## TASK MATERIAL
──────────
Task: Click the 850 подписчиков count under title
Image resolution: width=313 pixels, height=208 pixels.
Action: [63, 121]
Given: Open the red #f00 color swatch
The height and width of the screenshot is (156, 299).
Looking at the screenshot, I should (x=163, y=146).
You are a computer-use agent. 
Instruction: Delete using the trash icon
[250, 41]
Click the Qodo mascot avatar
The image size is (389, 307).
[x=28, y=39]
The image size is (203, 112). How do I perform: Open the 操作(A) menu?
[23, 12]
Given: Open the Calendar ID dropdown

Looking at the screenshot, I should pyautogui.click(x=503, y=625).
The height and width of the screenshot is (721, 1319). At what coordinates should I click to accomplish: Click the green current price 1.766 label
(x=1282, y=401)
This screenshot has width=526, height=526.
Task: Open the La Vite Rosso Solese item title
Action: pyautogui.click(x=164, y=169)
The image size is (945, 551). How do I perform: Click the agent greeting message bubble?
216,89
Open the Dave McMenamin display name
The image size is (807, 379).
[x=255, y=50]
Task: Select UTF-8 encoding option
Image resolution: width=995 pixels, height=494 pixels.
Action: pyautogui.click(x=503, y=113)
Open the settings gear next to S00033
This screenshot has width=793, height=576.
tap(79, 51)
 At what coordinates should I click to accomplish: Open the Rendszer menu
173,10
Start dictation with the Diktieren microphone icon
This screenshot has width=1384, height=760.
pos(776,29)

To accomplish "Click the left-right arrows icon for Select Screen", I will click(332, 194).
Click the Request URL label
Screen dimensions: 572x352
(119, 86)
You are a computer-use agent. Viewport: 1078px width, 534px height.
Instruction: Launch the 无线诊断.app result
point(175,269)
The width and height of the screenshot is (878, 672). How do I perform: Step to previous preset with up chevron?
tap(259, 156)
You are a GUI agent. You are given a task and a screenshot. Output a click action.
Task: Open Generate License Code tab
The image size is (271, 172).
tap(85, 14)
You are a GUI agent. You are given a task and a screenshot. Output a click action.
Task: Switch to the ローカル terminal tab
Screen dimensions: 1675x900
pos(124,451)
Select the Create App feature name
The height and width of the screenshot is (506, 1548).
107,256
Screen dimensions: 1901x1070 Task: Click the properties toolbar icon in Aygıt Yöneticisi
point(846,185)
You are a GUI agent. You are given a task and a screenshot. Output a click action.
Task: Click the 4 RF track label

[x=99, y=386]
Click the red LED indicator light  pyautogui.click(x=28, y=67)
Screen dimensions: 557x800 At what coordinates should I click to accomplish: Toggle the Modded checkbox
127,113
──────────
## PROBLEM DETAILS
Copy the rows above without any change, beginning at the line containing "Task: Select UTF-8 encoding option" and ending after the line containing "[x=99, y=386]".

## OUTPUT OF THE TASK
Task: Select UTF-8 encoding option
Image resolution: width=995 pixels, height=494 pixels.
Action: pyautogui.click(x=503, y=113)
Open the settings gear next to S00033
This screenshot has width=793, height=576.
tap(79, 51)
 At what coordinates should I click to accomplish: Open the Rendszer menu
173,10
Start dictation with the Diktieren microphone icon
This screenshot has width=1384, height=760.
pos(776,29)

To accomplish "Click the left-right arrows icon for Select Screen", I will click(332, 194).
Click the Request URL label
Screen dimensions: 572x352
(119, 86)
You are a computer-use agent. Viewport: 1078px width, 534px height.
Instruction: Launch the 无线诊断.app result
point(175,269)
The width and height of the screenshot is (878, 672). How do I perform: Step to previous preset with up chevron?
tap(259, 156)
You are a GUI agent. You are given a task and a screenshot. Output a click action.
Task: Open Generate License Code tab
The image size is (271, 172).
tap(85, 14)
You are a GUI agent. You are given a task and a screenshot. Output a click action.
Task: Switch to the ローカル terminal tab
Screen dimensions: 1675x900
pos(124,451)
Select the Create App feature name
The height and width of the screenshot is (506, 1548).
107,256
Screen dimensions: 1901x1070 Task: Click the properties toolbar icon in Aygıt Yöneticisi
point(846,185)
You are a GUI agent. You are given a task and a screenshot. Output a click action.
Task: Click the 4 RF track label

[x=99, y=386]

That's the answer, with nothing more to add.